Data on mCRP have been reported in AAV [30, 57], autoimmune dermatological disorders [60], bacterial infections [57, 59], CVD [58], healthy volunteers [30, 58, 60], and in a limited number of patients with SLE and rheumatoid arthritis [57]. Increased pCRP has been reported to associate with organ damage [26]. Similarly, in the present study we observed significant correlations between SDI and pCRP as well as with mCRP/pCRP ratio. Furthermore, SLE patients without malar rash had higher levels of mCRP than those meeting that ACR criterion. pCRP levels were higher in those with serositis, and both pCRP and mCRP were associated with skin manifestations (photosensitivity and malar rash). Patients with other autoimmune skin disorders have been reported to show elevated levels of mCRP compared to healthy controls [60]. Previously, mCRP has been shown to activate neutrophils, monocytes, and platelets [8, 61]. In the present study however, the levels of mCRP were not correlated with either neutrophil, monocyte, or platelet counts. Although the biological function of mCRP entails activation of the classical complement pathway [62], disruption of the alternative complement pathway [17], facilitation of opsonization [63], and activation of endothelial cells [17], in our hands, the levels of mCRP did not correlate significantly with the levels of complement proteins (C3, C4, or C3d).

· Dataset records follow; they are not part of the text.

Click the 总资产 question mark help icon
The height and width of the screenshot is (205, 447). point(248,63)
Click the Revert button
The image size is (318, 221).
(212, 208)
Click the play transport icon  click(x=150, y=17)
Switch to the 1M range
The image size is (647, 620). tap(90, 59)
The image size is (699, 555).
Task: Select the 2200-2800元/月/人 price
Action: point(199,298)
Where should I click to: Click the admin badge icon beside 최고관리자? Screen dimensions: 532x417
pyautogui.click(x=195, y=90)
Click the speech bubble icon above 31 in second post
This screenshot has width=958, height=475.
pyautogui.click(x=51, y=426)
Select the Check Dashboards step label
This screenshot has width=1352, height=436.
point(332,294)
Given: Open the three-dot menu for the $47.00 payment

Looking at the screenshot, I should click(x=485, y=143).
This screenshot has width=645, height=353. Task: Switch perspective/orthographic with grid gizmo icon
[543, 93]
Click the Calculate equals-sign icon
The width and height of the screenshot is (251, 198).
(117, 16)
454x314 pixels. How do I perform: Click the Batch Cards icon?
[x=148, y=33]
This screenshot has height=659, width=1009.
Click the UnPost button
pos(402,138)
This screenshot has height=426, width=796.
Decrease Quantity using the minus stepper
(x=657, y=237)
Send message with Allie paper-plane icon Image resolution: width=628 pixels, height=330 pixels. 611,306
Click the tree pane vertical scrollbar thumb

When planning this study, we initially hypothesized that the mCRP/pCRP ratio could reflect disease activity or clinical features in SLE. Some associations were indeed observed, but the mCRP/pCRP ratio seems to predominantly be influenced by the levels of pCRP.

Conclusions

As the interrelationship between the two isoforms appear to (a) discriminate between quiescent and active SLE, and (b) differ between SLE and AAV, our data indicates that the two CRP isoforms could exert contrasting immunological effects and/or reflect different milieus. Given the biological effects of mCRP, it is possible that altered levels may indicate increased opsonization of ICs and apoptotic debris, and thereby preventing their deposition outside the reticuloendothelial system and manifestations such as lupus nephritis and lupus-related skin disease.